No, there is nothing wrong w/the Reiner recording. Just wanted those who haven't heard that is an old recoreding and the reissue is old as well, so they could buy or listen w/that in mind.


----------



## campy (Aug 16, 2012)

Elliott Carter. (Bernstein 1970 recording.)


----------



## Weston (Jul 11, 2008)

I've just acquired the Kodaly concerto for orchestra, but I haven't heard enough of it to compare it to the Bartok. I've never been that thrilled with the Bartok to be honest.


----------



## TrevBus (Jun 6, 2013)

Weston said:


> I've just acquired the Kodaly concerto for orchestra, but I haven't heard enough of it to compare it to the Bartok. I've never been that thrilled with the Bartok to be honest.
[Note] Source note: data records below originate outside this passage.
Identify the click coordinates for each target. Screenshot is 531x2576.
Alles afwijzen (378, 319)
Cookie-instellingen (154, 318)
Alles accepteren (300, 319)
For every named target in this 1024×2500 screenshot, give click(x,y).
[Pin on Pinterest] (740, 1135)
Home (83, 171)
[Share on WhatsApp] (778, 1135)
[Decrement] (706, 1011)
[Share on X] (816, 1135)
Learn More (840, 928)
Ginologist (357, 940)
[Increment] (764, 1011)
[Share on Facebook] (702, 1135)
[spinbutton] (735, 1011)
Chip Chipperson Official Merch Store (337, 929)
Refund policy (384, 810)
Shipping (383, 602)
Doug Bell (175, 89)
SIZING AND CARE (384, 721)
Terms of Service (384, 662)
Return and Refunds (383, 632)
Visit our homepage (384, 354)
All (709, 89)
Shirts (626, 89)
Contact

Well, to be very honest, neither am I. However, his 'Concerto for Orchestra', I am very enthrallrd by. Esp. the recording of Reiner on the old RCA, as I said earlier.


----------



## julianoq (Jan 29, 2013)

Bartók CfO is my favorite, also with Reiner and CSO. Lutoslawski's one comes next.


----------



## Neo Romanza (May 7, 2013)

Casella has a very nice _Concerto for Orchestra_ as does Holmboe and Hindemith. My vote goes to Lutoslawski by default.  Like Weston, I have never been too impressed with Bartok's _Concerto for Orchestra_. I'm more into early and mid-period Bartok.


----------